Un’auto parcheggiata perfettamente davanti allo scivolo per disabili, un’altra totalmente sul marciapiede. La prima foto è apparsa alcuni giorni fa su “Tranispia”, la seconda è stata scattata ieri sera, intorno alla mezzanotte. Comune denominatore, piazza Longobardi, l’area che, dopo avere compiuto il primo anno di vita nella sua nuova “versione”, termina il 2012 con un bilancio alquanto magro in tema di tutela del sito e successo dal punto di vista della socializzazione.
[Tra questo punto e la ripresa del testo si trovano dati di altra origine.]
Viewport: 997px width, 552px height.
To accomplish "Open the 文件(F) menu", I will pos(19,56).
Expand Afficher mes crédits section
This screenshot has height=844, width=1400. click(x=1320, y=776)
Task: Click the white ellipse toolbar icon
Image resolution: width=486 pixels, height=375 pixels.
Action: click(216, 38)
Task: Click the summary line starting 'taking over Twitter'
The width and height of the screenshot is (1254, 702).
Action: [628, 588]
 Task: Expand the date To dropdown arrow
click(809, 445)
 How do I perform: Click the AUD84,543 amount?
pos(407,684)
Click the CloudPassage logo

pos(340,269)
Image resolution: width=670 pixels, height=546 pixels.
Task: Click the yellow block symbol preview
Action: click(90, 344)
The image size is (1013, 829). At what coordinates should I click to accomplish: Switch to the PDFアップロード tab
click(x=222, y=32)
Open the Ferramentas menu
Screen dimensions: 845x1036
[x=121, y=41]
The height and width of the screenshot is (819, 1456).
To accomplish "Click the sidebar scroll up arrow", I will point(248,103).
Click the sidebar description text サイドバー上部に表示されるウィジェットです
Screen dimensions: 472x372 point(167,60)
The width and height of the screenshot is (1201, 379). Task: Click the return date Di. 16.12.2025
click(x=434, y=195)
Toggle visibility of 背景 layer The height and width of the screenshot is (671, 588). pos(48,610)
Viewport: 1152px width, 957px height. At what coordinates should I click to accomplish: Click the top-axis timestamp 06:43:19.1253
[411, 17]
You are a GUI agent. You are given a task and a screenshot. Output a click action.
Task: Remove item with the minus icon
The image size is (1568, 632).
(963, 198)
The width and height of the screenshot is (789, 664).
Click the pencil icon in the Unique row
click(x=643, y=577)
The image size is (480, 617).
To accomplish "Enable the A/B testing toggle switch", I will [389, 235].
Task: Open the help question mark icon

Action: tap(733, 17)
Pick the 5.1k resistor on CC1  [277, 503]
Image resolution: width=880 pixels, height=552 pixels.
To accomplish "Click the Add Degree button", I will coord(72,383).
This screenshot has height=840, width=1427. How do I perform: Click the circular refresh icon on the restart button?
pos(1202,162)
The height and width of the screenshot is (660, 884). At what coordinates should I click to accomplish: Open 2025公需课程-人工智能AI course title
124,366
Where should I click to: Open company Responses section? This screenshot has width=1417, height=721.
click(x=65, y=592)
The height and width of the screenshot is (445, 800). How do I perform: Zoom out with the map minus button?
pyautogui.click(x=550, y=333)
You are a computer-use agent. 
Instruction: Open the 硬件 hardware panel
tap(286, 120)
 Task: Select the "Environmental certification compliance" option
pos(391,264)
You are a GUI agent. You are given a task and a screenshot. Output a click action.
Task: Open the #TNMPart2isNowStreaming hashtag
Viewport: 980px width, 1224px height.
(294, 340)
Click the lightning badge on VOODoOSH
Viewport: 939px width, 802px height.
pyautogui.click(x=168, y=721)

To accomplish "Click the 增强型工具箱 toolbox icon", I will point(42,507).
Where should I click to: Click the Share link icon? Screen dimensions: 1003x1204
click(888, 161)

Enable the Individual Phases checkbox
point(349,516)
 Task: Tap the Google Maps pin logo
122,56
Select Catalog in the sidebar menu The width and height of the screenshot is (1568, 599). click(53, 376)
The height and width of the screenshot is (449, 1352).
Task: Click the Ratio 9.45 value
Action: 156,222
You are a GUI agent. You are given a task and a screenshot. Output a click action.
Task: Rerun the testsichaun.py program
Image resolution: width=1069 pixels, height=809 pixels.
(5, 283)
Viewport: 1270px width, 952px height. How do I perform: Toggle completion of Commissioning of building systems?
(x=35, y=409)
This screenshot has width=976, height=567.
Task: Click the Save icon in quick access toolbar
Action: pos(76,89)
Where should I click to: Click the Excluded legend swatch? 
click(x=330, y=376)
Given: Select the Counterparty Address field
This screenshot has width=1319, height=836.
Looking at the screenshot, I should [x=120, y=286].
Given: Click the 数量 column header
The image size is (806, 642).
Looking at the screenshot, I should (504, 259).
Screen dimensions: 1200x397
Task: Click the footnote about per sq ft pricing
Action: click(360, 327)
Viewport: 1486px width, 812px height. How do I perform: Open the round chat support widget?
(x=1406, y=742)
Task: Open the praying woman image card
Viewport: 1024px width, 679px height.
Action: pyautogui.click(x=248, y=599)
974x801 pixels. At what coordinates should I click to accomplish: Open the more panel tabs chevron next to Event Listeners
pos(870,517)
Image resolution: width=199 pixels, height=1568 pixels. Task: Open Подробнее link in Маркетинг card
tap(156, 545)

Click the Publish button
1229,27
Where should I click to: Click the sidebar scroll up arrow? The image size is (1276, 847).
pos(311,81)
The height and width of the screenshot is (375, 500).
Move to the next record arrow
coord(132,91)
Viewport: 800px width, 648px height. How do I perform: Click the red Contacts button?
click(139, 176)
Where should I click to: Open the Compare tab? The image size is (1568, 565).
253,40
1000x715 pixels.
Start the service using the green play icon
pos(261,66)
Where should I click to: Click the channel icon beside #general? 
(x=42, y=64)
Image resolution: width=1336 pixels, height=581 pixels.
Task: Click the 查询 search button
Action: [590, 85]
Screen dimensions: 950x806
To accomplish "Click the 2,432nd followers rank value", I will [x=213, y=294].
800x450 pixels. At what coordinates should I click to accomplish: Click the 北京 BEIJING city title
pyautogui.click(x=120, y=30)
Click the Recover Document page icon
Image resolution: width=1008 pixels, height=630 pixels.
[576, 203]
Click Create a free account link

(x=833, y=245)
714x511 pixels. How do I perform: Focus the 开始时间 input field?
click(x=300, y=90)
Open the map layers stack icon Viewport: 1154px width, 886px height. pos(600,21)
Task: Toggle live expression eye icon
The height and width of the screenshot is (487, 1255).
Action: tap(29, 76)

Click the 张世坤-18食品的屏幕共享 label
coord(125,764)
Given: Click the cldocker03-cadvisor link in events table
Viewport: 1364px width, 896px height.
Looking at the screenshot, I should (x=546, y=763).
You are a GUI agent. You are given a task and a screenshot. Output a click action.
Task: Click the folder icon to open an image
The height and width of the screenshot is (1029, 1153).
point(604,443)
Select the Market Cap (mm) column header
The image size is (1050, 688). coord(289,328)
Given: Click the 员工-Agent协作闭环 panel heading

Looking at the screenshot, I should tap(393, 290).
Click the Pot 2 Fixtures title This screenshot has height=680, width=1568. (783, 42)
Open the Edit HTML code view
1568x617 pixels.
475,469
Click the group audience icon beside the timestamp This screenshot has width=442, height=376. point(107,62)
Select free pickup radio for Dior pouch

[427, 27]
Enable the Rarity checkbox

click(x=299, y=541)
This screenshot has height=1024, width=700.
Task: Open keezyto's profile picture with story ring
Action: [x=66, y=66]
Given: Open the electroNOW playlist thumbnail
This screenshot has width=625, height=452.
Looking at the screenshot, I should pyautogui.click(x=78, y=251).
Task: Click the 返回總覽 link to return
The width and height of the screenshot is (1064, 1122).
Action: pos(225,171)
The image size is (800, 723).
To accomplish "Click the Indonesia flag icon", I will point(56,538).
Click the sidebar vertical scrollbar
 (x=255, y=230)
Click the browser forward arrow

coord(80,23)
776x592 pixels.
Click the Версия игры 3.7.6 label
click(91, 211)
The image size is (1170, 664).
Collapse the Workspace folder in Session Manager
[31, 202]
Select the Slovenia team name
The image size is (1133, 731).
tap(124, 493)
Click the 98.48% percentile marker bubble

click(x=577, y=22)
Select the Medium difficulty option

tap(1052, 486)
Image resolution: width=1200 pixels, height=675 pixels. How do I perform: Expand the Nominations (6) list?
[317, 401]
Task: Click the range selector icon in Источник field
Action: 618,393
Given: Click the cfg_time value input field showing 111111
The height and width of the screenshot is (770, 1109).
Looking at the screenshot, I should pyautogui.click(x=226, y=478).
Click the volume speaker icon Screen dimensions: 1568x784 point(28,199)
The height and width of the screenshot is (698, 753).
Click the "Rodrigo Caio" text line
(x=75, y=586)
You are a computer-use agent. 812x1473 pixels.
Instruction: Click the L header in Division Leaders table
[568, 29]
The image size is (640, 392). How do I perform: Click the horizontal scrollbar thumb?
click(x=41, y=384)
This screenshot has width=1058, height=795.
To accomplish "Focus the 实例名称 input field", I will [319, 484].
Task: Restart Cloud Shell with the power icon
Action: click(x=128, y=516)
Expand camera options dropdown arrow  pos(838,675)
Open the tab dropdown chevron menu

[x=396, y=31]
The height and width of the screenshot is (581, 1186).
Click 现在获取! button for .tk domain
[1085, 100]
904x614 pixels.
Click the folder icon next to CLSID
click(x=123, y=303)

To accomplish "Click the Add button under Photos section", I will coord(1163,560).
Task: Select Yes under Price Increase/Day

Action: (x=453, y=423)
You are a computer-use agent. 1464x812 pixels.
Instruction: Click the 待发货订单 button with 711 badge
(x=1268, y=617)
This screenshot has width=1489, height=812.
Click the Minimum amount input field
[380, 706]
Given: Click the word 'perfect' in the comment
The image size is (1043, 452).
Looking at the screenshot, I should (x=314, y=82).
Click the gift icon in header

Infatti, per tutto l’anno, quello che abbiamo descritto da pizza Longobardi si è riferito, quasi sempre, a problemi di parcheggio selvaggio ed atti vandalici sulle tavole degli Statuti marittimi. Non sono mancati i problemi legati al conferimento indiscriminato di rifiuti mentre, invece, pochissime sono state le pubbliche manifestazioni utili ad animare la piazza. L’ultima, forse, è stata la più riuscita: la «Sagra della cartellata», a cura dell’associazione “Arsensum”.
Quale destino attende piazza Longobardi per il 2013? L’amministrazione comunale si accontenta di lasciarla così? E, quand’anche vada bene così, quali controlli si prevedranno per evitare che l’inciviltà contini a regnare sovrana?